The final theme that the Tai Chi studies addressed is implementation. Jones et al. (2022) conducted a study for older adults in hard-to-reach, medically underserved, rural communities. With the help of churches, they were able to achieve successes comparable with other reach, effectiveness, adoption, implementation, and maintenance (RE-AIM) process evaluations, though attendance, completion, and continuation rates were lower. Siu et al. (2015) conducted a study with Latino older adults. They found improvements in functional status after a Tai Chi program, and that depression and social support were important moderators in the improvements observed in functioning. Finally, Li et al. (2003) presented an adapted eight-form Tai Chi program that can be implemented in research and practice. This includes a list of 10 essentials for Tai Chi practice to facilitate adoption.

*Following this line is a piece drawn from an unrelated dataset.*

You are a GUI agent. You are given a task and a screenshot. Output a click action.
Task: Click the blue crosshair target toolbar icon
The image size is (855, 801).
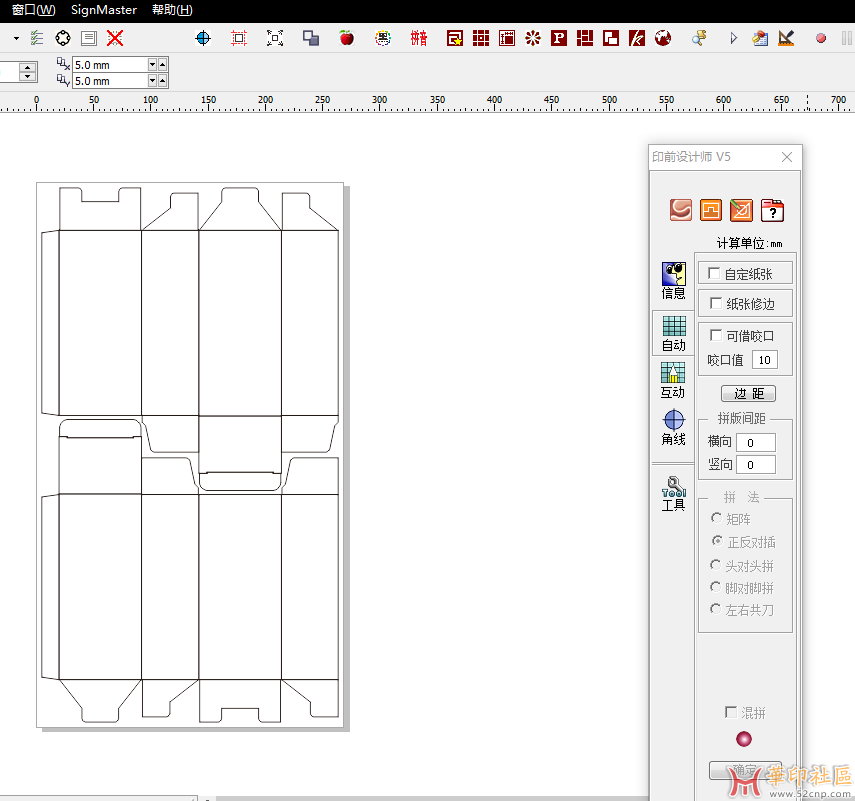(x=203, y=38)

The 16 papers selected for this virtual special issue on Tai Chi illustrate the breadth and depth of quality work on Tai Chi that has been published in JAPA over the past 24 years. This work has demonstrated the range of benefits of Tai Chi for older adults in the areas of cognition, balance and falls, cardiovascular system, arthritis, and psychological factors. It has also shed light on factors important for adherence and implementation of Tai Chi with older adults from various patient groups and communities. Looking forward, JAPA would welcome further novel and impactful contributions to the literature on Tai Chi with older adults. In particular, more qualitative studies that give voice to older adults and instructors, and more evaluations of implementing Tai Chi particularly with traditionally underserved groups. Also, longitudinal studies that speak to Tai Chi practice in the long-term and randomized trial designs and meta-analyses that further the evidence based on the benefits of Tai Chi with older adults. I hope that this virtual special issue encourages researchers to continue researching Tai Chi with older adults and to submit their quality work to JAPA.
The JAPA papers cited in-text are included in the virtual special issue.